*** Begin section ***
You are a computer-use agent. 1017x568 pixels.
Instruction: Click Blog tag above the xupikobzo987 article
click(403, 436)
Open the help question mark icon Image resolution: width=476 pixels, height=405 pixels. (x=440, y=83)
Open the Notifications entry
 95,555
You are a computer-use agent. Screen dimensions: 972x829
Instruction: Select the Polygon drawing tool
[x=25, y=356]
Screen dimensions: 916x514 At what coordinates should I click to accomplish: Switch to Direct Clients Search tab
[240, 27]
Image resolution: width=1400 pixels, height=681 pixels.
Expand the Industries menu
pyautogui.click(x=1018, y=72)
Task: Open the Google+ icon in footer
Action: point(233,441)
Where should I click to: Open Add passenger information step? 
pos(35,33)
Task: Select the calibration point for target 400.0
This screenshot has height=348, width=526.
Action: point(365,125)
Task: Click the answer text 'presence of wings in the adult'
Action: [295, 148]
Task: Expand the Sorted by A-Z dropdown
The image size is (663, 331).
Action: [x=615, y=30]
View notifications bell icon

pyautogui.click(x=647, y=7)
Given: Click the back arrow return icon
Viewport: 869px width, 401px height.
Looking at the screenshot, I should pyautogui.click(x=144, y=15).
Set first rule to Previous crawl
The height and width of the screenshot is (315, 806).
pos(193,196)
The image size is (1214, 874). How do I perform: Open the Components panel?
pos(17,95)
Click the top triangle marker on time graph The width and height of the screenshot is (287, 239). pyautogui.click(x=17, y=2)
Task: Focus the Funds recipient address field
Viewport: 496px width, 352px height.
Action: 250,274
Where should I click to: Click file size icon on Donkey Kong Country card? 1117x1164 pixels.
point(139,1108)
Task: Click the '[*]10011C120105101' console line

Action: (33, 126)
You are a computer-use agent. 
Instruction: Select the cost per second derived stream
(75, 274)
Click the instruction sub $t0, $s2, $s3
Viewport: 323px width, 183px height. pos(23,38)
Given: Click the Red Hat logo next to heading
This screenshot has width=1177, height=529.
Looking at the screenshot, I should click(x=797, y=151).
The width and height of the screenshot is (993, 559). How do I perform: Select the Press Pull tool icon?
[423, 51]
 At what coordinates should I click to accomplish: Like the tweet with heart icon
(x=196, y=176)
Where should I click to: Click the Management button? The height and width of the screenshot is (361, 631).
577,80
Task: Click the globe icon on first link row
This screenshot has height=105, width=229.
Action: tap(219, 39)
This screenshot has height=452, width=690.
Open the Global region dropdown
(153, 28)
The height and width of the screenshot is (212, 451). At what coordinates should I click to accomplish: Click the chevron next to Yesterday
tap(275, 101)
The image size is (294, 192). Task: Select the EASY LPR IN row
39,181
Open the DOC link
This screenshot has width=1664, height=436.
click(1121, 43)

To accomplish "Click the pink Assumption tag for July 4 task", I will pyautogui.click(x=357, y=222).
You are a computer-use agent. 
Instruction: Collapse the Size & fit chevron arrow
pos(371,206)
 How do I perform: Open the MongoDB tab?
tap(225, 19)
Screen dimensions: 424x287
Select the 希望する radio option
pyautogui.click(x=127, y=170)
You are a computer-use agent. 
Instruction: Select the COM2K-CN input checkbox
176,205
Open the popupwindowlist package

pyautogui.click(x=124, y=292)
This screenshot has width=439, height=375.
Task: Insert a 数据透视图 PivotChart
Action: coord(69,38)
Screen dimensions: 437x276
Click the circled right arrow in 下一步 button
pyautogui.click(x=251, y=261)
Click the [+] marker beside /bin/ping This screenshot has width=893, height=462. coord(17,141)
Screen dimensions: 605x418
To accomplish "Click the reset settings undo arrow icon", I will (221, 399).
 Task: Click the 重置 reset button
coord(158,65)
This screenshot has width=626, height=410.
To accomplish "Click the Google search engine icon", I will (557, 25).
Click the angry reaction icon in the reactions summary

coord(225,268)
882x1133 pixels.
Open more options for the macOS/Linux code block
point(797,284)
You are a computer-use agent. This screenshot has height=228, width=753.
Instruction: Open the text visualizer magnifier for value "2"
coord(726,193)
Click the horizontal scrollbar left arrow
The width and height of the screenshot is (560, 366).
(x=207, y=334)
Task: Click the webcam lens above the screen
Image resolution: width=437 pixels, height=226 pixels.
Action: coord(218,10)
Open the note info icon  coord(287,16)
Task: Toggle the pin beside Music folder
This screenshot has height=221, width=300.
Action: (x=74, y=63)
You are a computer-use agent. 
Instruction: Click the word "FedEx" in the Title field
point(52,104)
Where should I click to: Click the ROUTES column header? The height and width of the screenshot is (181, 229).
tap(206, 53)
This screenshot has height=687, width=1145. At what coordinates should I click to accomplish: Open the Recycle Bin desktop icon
*** End section ***
** Directions for this task **
Gather each line of the listing containing the word "Given" and show it.

** Reply **
Given: Click the back arrow return icon
Given: Click the Red Hat logo next to heading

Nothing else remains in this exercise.